● Activity
Look for the line containing "Task: Click the A Pure imaging indicator" in the records below. Then output it and all the lines that follow, exactly and without any others.

::::

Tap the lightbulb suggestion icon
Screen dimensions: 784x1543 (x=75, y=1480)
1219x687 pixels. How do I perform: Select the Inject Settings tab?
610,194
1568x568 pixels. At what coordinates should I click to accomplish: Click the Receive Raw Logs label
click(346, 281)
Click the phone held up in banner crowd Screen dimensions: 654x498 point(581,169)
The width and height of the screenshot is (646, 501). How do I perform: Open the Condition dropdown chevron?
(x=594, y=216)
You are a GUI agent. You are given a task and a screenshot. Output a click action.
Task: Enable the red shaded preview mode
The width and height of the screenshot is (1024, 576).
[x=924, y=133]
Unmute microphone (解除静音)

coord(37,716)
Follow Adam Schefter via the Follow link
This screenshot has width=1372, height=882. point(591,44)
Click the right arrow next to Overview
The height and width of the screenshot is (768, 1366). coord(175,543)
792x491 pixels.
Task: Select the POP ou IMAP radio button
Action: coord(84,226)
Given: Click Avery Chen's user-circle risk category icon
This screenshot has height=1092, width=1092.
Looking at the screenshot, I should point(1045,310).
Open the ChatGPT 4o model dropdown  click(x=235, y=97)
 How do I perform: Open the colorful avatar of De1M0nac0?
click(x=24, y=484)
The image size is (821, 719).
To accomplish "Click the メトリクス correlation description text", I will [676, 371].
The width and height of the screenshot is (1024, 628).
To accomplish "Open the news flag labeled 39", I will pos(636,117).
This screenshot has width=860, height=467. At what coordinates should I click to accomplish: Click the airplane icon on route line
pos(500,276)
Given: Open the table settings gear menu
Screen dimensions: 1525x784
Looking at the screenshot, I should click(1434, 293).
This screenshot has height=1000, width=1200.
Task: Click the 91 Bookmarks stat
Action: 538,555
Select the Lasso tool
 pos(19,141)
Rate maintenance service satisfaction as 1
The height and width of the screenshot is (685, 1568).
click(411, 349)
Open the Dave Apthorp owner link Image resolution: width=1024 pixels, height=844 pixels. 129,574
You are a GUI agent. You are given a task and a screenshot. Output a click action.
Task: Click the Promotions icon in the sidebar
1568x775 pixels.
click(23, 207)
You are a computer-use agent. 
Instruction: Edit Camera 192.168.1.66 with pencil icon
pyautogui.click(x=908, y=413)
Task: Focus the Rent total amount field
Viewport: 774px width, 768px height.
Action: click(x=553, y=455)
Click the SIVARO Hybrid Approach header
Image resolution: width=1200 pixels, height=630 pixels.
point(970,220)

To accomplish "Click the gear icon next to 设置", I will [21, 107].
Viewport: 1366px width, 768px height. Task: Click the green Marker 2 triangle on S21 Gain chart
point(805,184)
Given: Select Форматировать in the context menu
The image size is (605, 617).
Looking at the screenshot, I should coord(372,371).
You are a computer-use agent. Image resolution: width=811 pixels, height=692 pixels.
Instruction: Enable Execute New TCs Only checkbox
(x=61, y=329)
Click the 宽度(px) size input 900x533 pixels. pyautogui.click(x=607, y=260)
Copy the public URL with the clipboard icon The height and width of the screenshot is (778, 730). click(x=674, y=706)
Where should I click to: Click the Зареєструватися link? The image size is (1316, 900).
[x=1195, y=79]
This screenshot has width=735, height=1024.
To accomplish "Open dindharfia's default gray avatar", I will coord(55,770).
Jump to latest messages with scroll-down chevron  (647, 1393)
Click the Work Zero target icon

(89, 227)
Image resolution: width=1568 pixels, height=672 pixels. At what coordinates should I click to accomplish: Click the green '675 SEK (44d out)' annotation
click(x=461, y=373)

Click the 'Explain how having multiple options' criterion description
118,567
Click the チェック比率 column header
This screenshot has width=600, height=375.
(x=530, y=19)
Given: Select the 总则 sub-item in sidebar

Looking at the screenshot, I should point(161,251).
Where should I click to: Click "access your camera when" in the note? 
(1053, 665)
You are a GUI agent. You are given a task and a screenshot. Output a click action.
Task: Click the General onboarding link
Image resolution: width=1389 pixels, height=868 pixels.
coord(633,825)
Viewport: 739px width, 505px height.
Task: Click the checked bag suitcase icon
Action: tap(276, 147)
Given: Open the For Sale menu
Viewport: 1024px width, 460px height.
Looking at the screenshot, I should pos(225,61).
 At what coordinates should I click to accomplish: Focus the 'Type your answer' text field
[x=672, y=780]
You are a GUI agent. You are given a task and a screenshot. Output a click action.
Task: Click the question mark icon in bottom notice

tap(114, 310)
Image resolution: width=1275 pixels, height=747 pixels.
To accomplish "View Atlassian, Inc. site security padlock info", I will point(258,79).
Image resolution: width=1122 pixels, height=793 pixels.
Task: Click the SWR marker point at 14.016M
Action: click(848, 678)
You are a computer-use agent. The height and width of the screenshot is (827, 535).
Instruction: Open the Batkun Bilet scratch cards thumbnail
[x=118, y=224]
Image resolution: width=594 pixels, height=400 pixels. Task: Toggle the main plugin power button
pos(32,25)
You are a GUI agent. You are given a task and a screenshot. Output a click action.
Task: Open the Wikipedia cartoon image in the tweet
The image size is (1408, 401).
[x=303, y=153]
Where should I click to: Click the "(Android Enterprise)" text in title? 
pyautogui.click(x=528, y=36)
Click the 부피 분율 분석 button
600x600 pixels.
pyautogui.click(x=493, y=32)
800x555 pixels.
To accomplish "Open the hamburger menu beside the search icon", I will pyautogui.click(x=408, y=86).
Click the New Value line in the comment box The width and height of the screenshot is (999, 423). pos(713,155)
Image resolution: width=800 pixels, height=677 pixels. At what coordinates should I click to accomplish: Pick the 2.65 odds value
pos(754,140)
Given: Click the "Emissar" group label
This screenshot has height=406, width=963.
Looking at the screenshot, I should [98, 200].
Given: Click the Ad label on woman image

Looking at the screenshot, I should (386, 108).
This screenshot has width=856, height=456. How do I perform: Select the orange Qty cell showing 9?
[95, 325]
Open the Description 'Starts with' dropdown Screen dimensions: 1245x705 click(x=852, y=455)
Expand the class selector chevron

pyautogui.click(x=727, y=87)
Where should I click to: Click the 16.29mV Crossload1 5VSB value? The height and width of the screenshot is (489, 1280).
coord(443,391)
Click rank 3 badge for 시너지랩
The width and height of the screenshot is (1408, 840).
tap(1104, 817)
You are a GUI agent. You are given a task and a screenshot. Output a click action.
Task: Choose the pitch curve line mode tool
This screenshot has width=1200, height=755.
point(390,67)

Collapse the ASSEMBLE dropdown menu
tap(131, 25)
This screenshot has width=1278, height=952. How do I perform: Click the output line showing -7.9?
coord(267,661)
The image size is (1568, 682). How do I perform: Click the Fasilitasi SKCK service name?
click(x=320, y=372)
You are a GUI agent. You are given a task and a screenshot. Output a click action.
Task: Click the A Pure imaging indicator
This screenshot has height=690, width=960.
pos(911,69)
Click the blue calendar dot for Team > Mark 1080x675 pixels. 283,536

::::

● Response
Task: Click the A Pure imaging indicator
This screenshot has height=690, width=960.
pos(911,69)
Click the blue calendar dot for Team > Mark 1080x675 pixels. 283,536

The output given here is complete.